### SUPPLIED PASSAGE
☆ ☆ ☆ ☆ ☆ ☆ ☆

WALLA WALLA — The perception of what the Affordable Care Act would mean for chemical dependency care in Washington state is meeting reality, and officials say it’s not a pretty picture.
When the state operating budget was adopted last year, lawmakers in Olympia counted on big savings with the federal Affordable Care Act. New Medicaid boundaries would encompass people who had needed state help to pay for substance use treatment, explained Abby Murphy, policy director for the nonprofit Washington State Association of Counties.
“So the budget was cut in the anticipation it would be backfilled by Medicaid, that those patients would make up for a lot of the difference.”
There are certainly more Medicaid patients since health-care reform launched in January, but that federal insurance program pays providers less than the state did — 46 cents instead of 64 cents on each dollar billed for service, officials said.
The change was made startlingly apparent as treatment providers billed for January and February.
“That’s when they realized they were significantly short on money,” Murphy said Friday, adding that Medicaid rates do not cover the actual costs of services.
“We knew this was going to happen,” she said. “We advocated last year that legislators not make those significant cuts. They made them anyway.”
County officials will convene Tuesday in Olympia to meeting with the association.
“I’m sure this will be one of the major issues that we’ll be discussing,” Murphy said.
State lawmakers addressed shortfalls in mental-health services but not for substance abuse specifically. Estimates for keeping detox programs in Washington viable for the next year are about $5 million, she noted.
That number came too late for this year’s budget-writing process. Pleas to the Department of Social and Health Services to find a way to not lose providers have resulted in the same answer — “No. So that’s where we’re at right now. Which feels like nowhere,” Murphy said.

☆ ☆ ☆ ☆ ☆ ☆ ☆

### GIVEN ENTRIES
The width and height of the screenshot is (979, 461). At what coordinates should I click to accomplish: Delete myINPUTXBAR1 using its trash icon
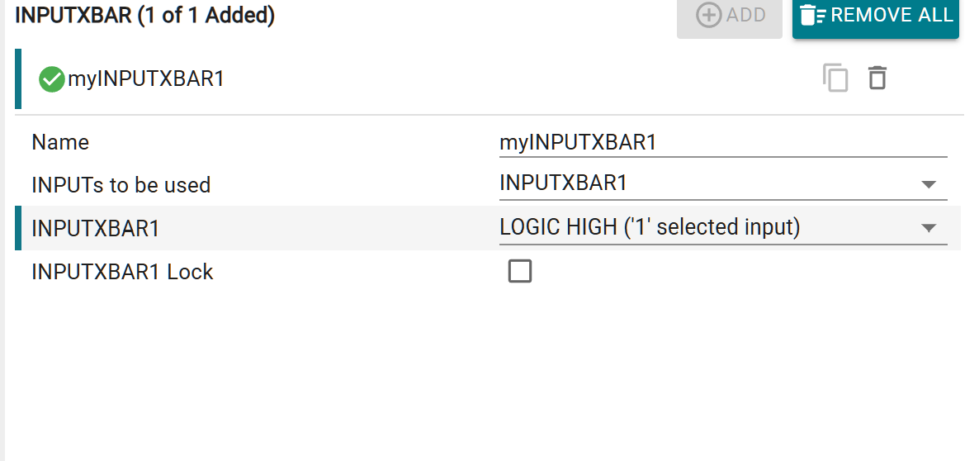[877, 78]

☆ ☆ ☆ ☆ ☆ ☆ ☆

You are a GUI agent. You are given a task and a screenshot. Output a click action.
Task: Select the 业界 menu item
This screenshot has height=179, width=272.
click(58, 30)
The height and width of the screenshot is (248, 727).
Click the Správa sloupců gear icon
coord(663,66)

☆ ☆ ☆ ☆ ☆ ☆ ☆

### WORK INSTRUCTIONS
- A) Return the portion of the article on chemical dependency care that opens with the words containing "There are certainly" and closes with "costs of services.".
- B) In the article on chemical dependency care, how much does Medicaid pay providers on each dollar billed for service?
- C) Continue the article on chemical dependency care from its final sentence.

### TASK-BY-TASK ANSWERS
- A)
There are certainly more Medicaid patients since health-care reform launched in January, but that federal insurance program pays providers less than the state did — 46 cents instead of 64 cents on each dollar billed for service, officials said.
The change was made startlingly apparent as treatment providers billed for January and February.
“That’s when they realized they were significantly short on money,” Murphy said Friday, adding that Medicaid rates do not cover the actual costs of services.

- B) 46 cents on each dollar billed.

- C)
In Walla Walla County, health officials are trying to find a way keep Serenity Point Counseling Services open. The chemical dependency treatment center is the only provider accepting Medicaid patients, said Harvey Crowder, administrator of Walla Walla County Department of Community Health.
“It’s difficult to project what’s going to happen,” he said. “Seeing more Medicaid clients just means you lose more money.”
The county’s money from the mental-health tax cannot legally be used to augment Medicaid rates, even as chemical dependency treatment falls solidly under that banner, he said.
Affordable Care Act officials say costs will eventually even out as people need less emergency department visits as they use health insurance to get regular care. Bigger operations have buffers and can hang on until that happens, Crowder said.
“But the small agencies may not have the reserves and corporate backing when the number of Medicaid clients expands,” he added.
The state must find a way ensure people can get help for addictions, Murphy said.
“Without treatment it’s a bleak future for substance abuse.”